• Your objective: The pictures do not belong in the copy. Restate all of the records word for word.

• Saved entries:
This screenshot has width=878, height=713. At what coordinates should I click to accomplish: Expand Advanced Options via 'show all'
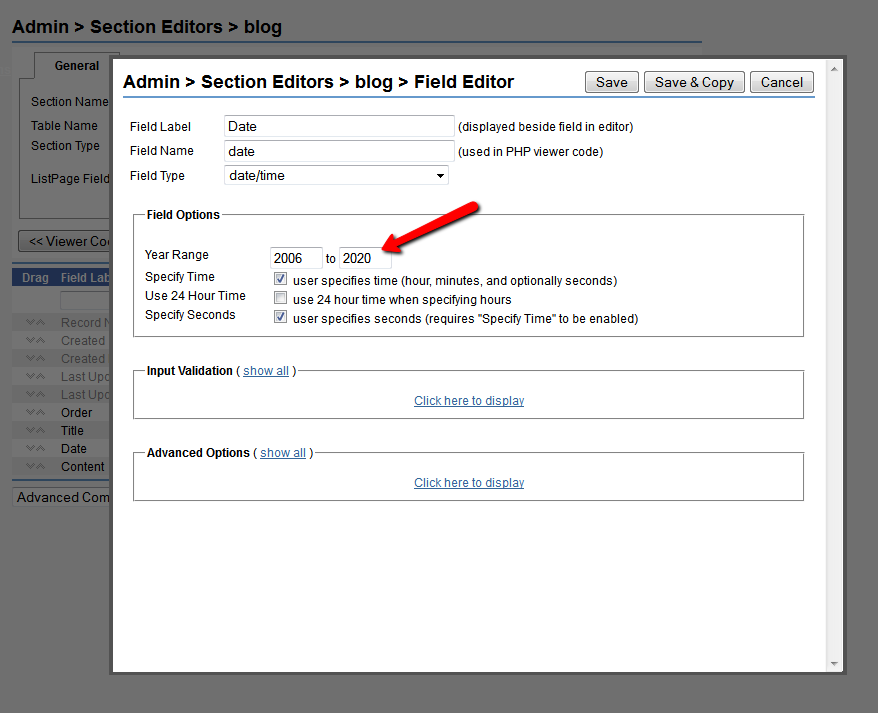pyautogui.click(x=283, y=453)
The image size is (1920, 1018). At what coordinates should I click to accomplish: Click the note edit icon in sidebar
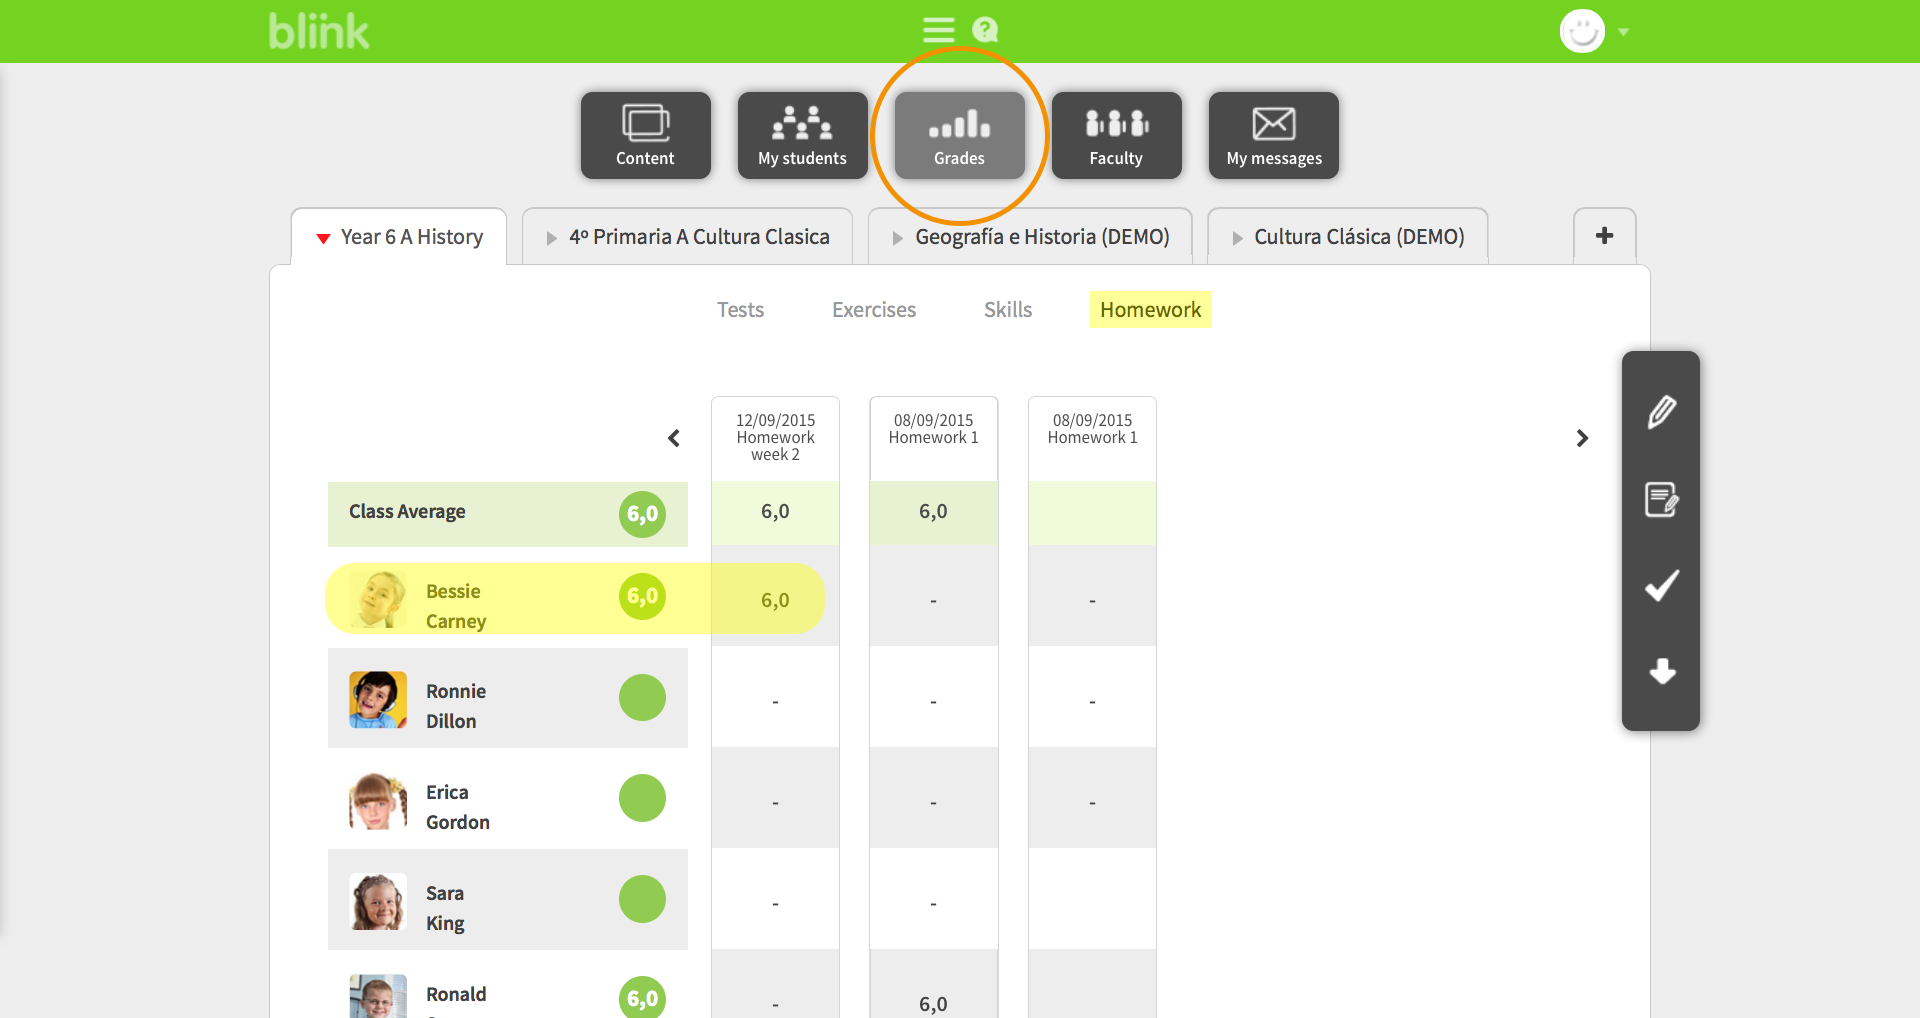pyautogui.click(x=1661, y=499)
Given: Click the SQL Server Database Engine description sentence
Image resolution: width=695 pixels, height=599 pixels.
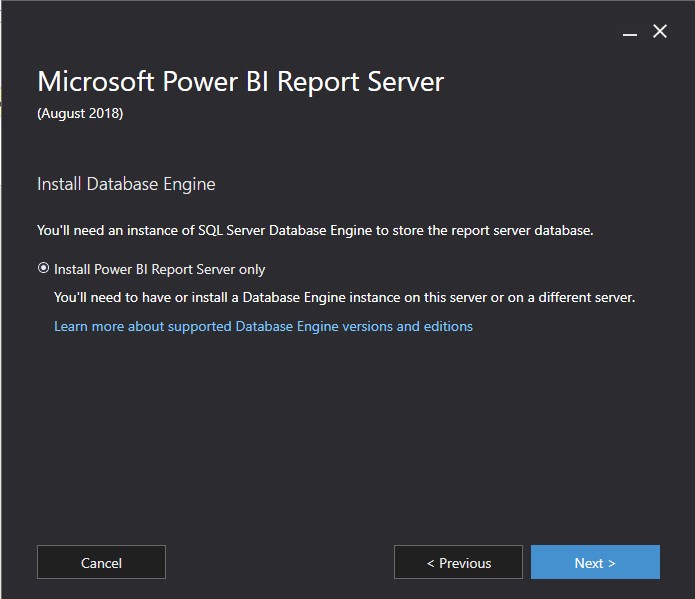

• Exercise solution:
This screenshot has width=878, height=713. At what coordinates should I click to accomplish: Expand Advanced Options via 'show all'
pyautogui.click(x=283, y=453)
The image size is (1920, 1018). At what coordinates should I click to accomplish: Click the note edit icon in sidebar
pyautogui.click(x=1661, y=499)
Given: Click the SQL Server Database Engine description sentence
Image resolution: width=695 pixels, height=599 pixels.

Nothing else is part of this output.